Skip to main content

Rethinking the way we build on the cloud: Part 2: Environments on the Cloud


The newly launched Mingle SaaS offering runs entirely on the AWS cloud. As discussed in our earlier blog on Layering the Cloud, because there is no existing system that we have to modify or integrate with, we've got the freedom to design the architecture from scratch. This has led us to rethink the role of environments in our development and deployment process.

What’s wrong with the traditional approach to environments?

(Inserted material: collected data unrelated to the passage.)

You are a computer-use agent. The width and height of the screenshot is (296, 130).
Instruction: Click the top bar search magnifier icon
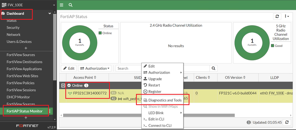tap(70, 5)
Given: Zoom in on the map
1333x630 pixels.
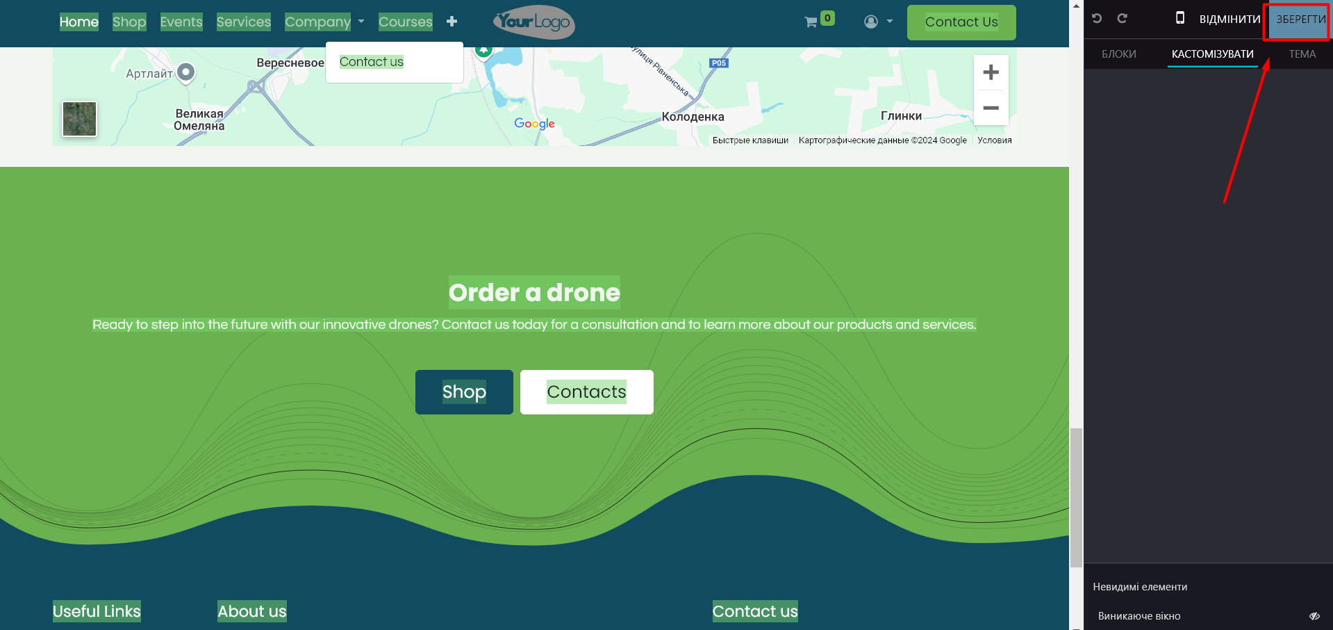Looking at the screenshot, I should click(991, 72).
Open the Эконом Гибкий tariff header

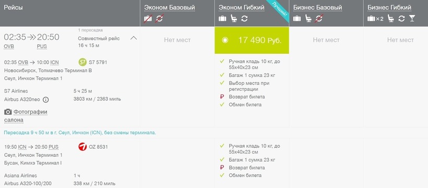(x=242, y=8)
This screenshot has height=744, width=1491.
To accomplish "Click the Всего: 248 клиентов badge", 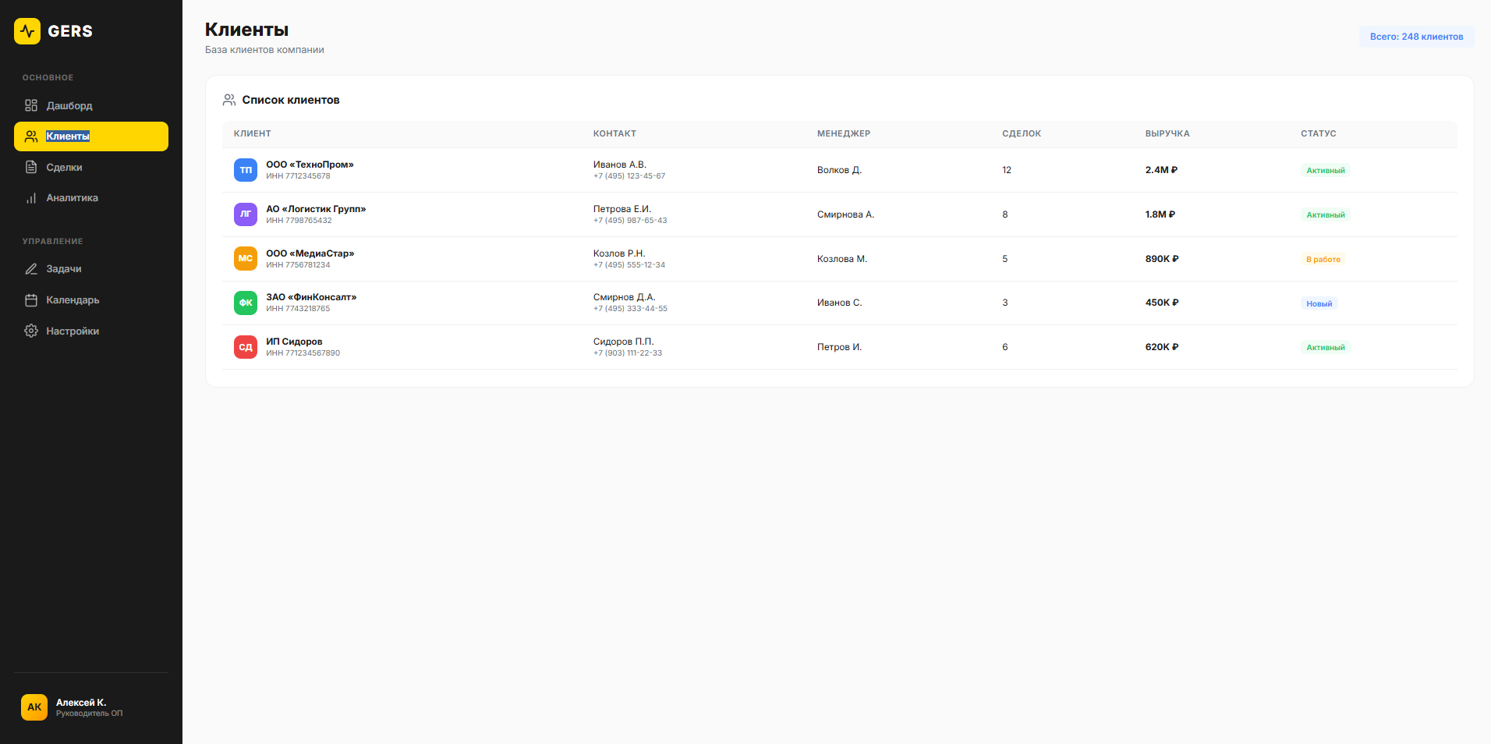I will tap(1416, 37).
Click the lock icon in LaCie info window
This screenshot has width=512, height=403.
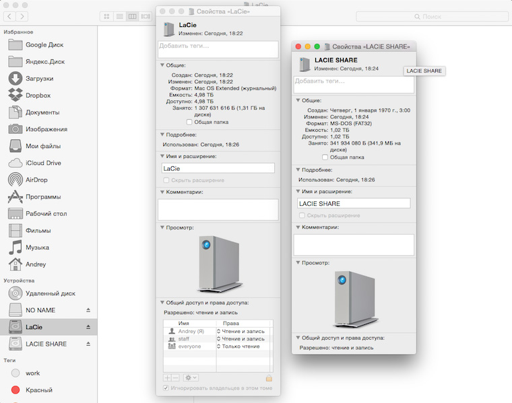(x=269, y=378)
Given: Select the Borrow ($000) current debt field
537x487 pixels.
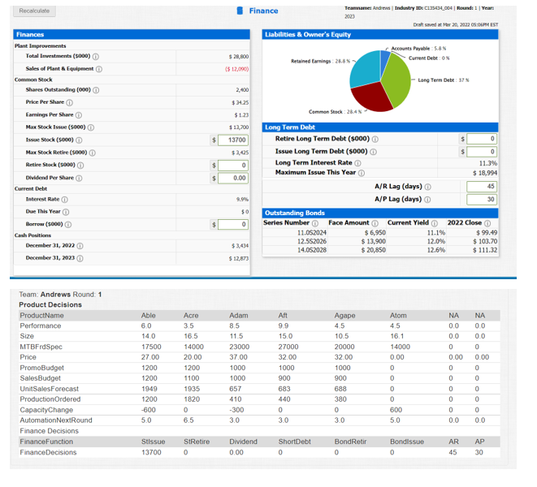Looking at the screenshot, I should click(x=233, y=225).
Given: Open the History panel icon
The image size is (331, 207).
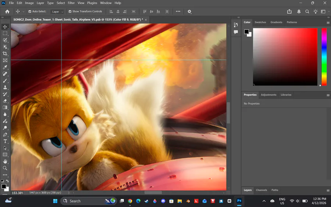Looking at the screenshot, I should pyautogui.click(x=236, y=25).
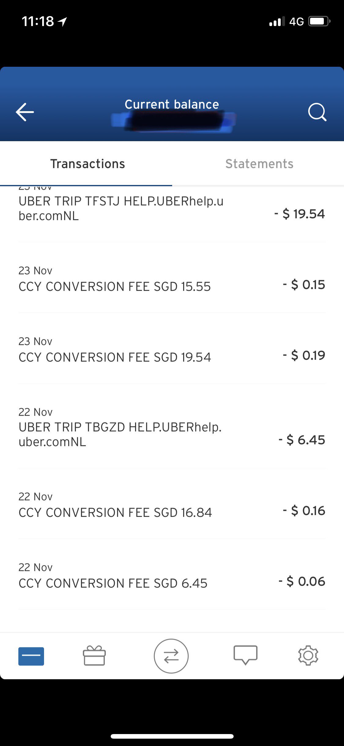Switch to the Statements tab
This screenshot has height=746, width=344.
(259, 164)
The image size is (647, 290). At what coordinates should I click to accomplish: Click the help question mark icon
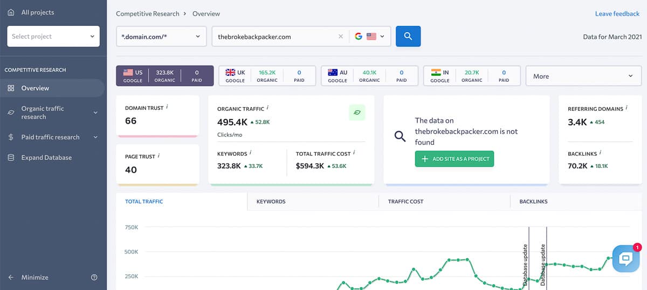(x=94, y=278)
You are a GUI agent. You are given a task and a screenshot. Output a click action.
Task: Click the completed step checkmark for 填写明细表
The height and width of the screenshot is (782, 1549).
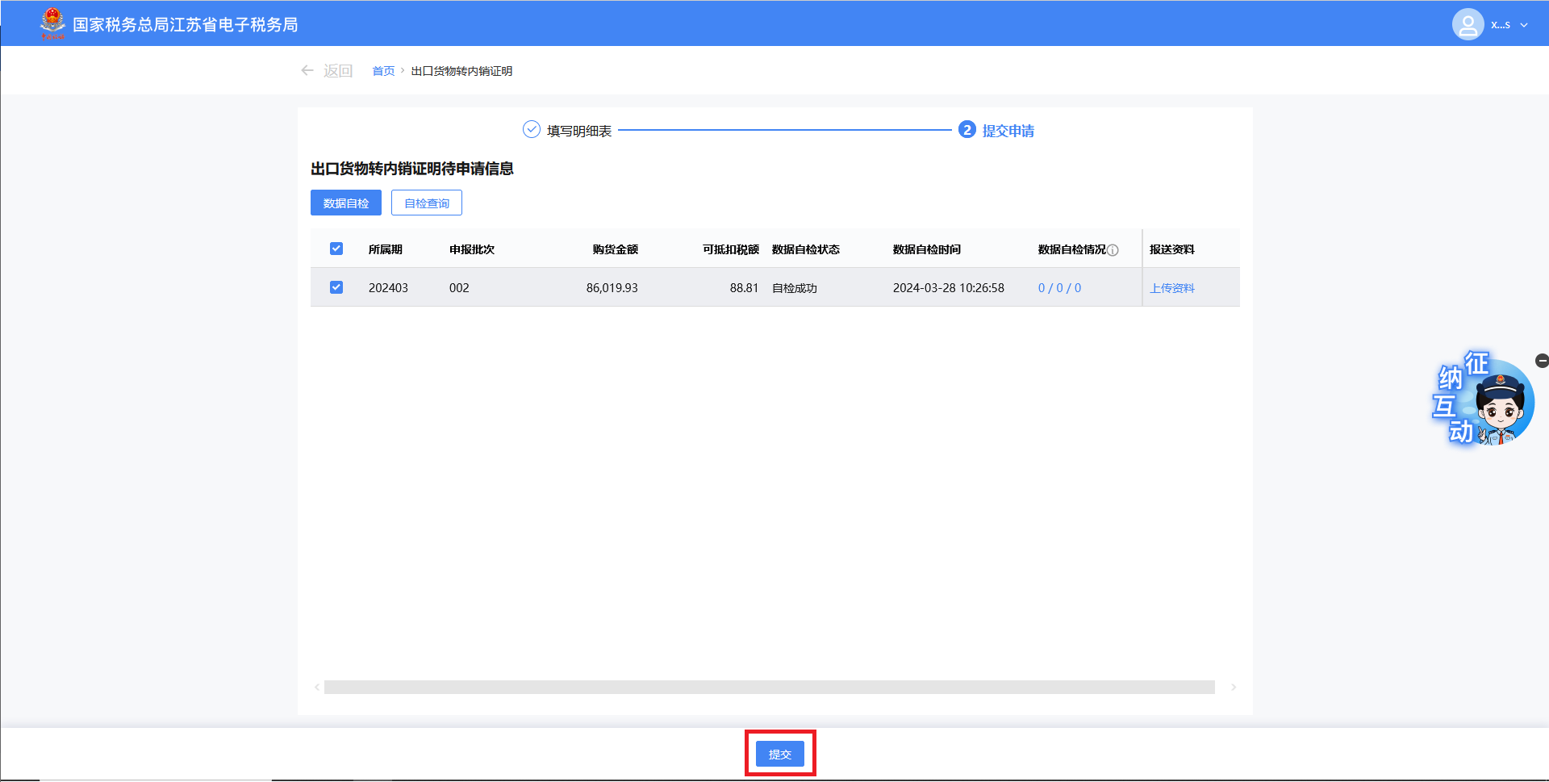tap(531, 130)
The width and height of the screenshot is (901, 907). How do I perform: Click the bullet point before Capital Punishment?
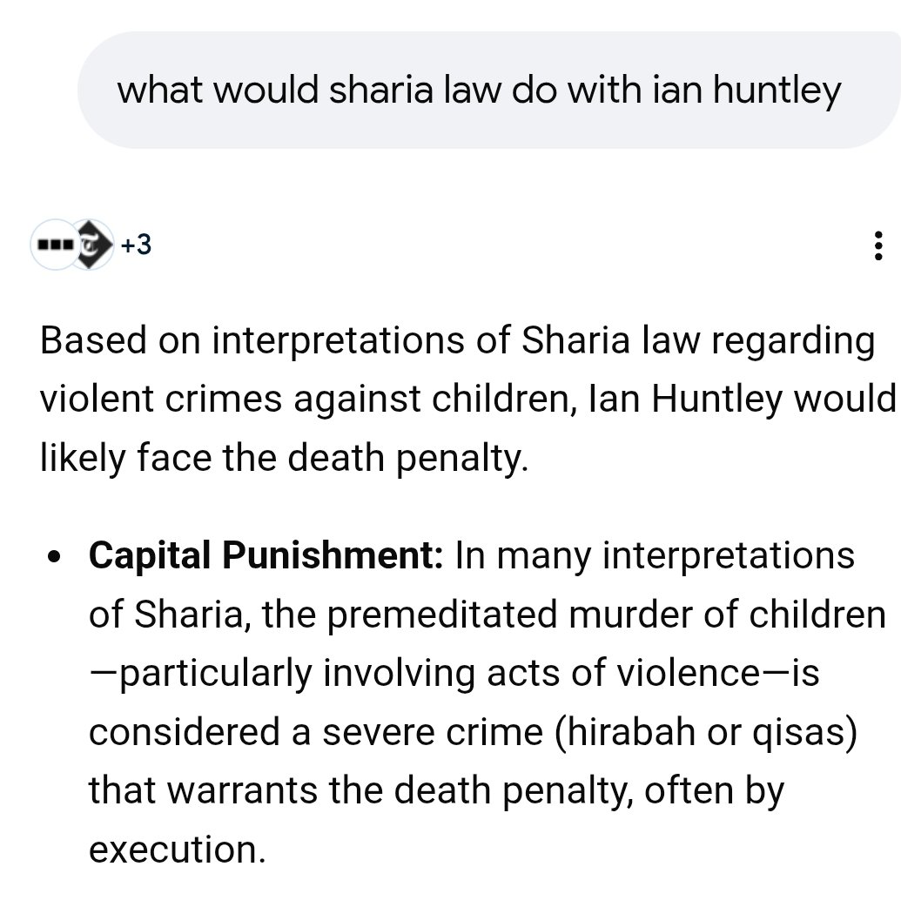pyautogui.click(x=56, y=557)
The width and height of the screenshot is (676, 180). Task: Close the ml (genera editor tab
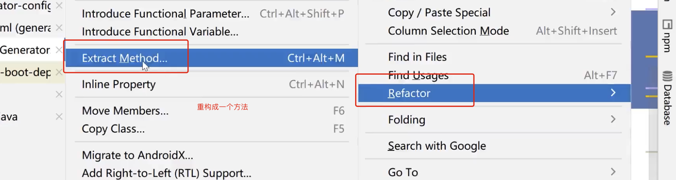click(59, 28)
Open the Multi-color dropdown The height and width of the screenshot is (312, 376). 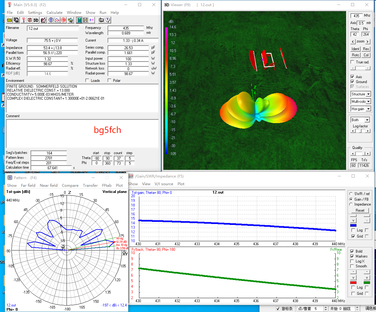[x=368, y=102]
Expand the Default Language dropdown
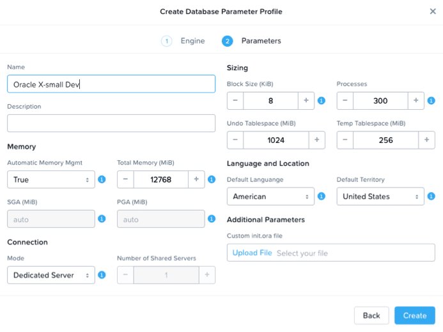Screen dimensions: 443x332 point(271,197)
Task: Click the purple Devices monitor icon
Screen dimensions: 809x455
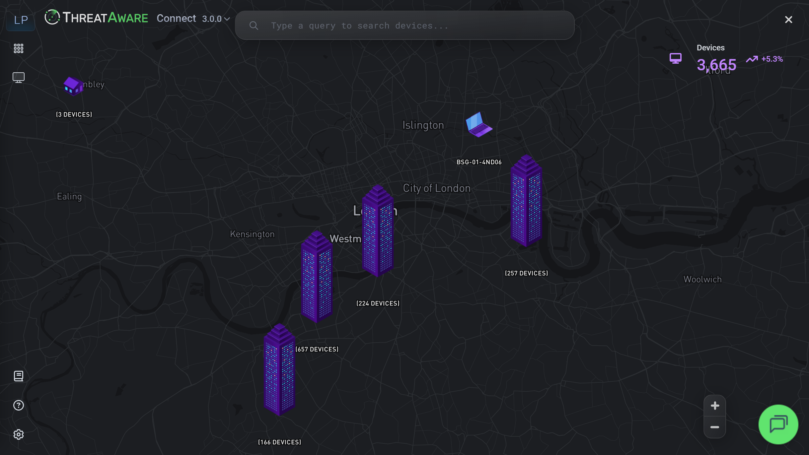Action: click(675, 58)
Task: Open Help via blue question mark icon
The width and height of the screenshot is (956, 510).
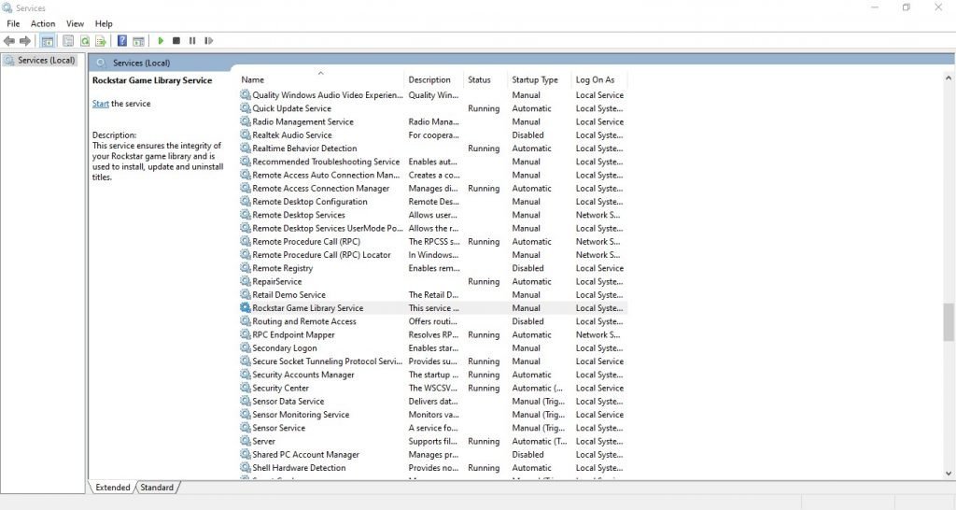Action: point(122,41)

In traditional data-center-based applications there are usually a small, fixed number of environments into which the application is deployed. For example there might be the production environment, a staging environment where candidate builds are deployed before they go into production, a test environment where new work is verified and a development environment where developers can run new code as part of a full system.
The availability and nature of these environments is strongly constrained by the availability of hardware and infrastructural systems for them to run on. We would like all our environments to be as similar to production as possible, but physical hardware and traditional infrastructural systems like databases are expensive and slow to provision.
In practice this means that there is a sliding scale of realism in the environments as you go from development to production. Development environments tend to be smaller than production (load-balanced applications may have only a single server when there are a dozen in production), they often use alternatives for some components (they may have a different database server) and they frequently share components (fileservers, databases, monitoring systems) when these are dedicated in production. Similar differences exist for test and even staging environments; although of course the hope is that they can be more realistic the closer they are to production.
This variation between environments causes several problems. The most obvious problem is that some bugs are found further down the pipeline, rather than being identified by developers as they are working on the code; this increases the cost of fixing the bugs. Another problem is that supporting the variation in environments increases the complexity of the code. And, more subtly, we end up making decisions that don't cause outright bugs but which cause our architectures not to be optimized for the real deployment environment, because developers are divorced from the reality of running the system in that environment.
The inevitable restriction on the number of environments also causes problems. Availability of environments is yet another dependency to be juggled, which can cause delays or influence us to miss out testing that we would like to do. And maintenance of the environments, cleaning up after running stress tests for example, also takes time.

How have we approached environments in the cloud?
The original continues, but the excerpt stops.